_Extract_:

....................

The Bridge – Highlights From How Proper Planning Can Lessen the Impact of a Crisis

As the nation is dealing with the devastation from hurricanes Harvey, Irma and Maria; Jim Mc Carthy the host of The Bridge  (televised on October 8th) spoke with Hart Brown (Firestorm) and Charles M. Vieau (HUB International Insurance Services) about how proper planning can lessen the impact of a crisis.

Jim McCarthy:  “With respect to the emergency plan, just cut through it all, were authorities ready for the hurricanes or not?”

Hart Brown:  Yes. I think the challenge of how you look at a storm like this, how people respond, just because an individual was put into office and have taken over the responsibility for taking over the city, it doesn’t necessarily give them the skills and the same set of resource they need to manage a crisis. I think from that perspective we have historically been behind the events we’ve been seeing, there’s a constant process of having to relearn lessons.

....................

_Recorded information_:

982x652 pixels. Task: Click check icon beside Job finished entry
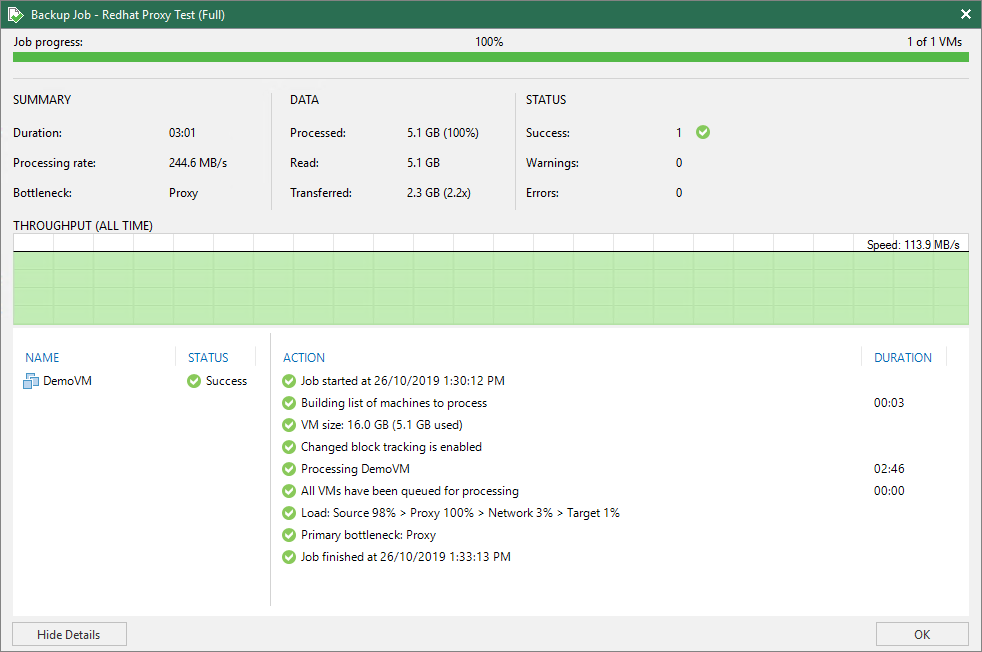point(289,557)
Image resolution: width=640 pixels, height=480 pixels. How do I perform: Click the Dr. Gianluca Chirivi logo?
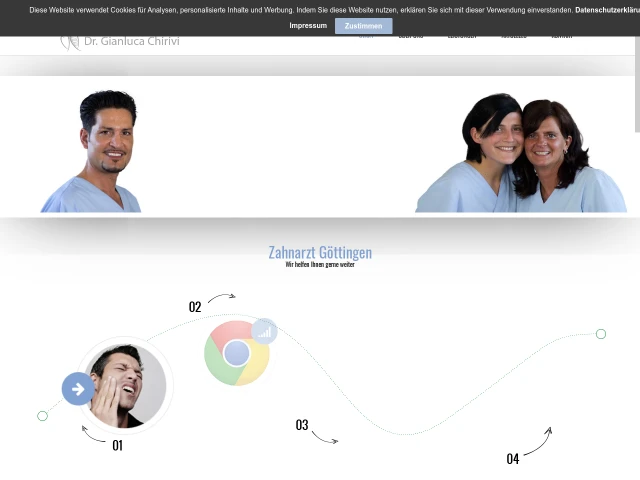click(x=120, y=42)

....................

_Goal_:
Copy out the full interview excerpt on crisis planning above, word for word.

_Complete output_:
The Bridge – Highlights From How Proper Planning Can Lessen the Impact of a Crisis

As the nation is dealing with the devastation from hurricanes Harvey, Irma and Maria; Jim Mc Carthy the host of The Bridge  (televised on October 8th) spoke with Hart Brown (Firestorm) and Charles M. Vieau (HUB International Insurance Services) about how proper planning can lessen the impact of a crisis.

Jim McCarthy:  “With respect to the emergency plan, just cut through it all, were authorities ready for the hurricanes or not?”

Hart Brown:  Yes. I think the challenge of how you look at a storm like this, how people respond, just because an individual was put into office and have taken over the responsibility for taking over the city, it doesn’t necessarily give them the skills and the same set of resource they need to manage a crisis. I think from that perspective we have historically been behind the events we’ve been seeing, there’s a constant process of having to relearn lessons.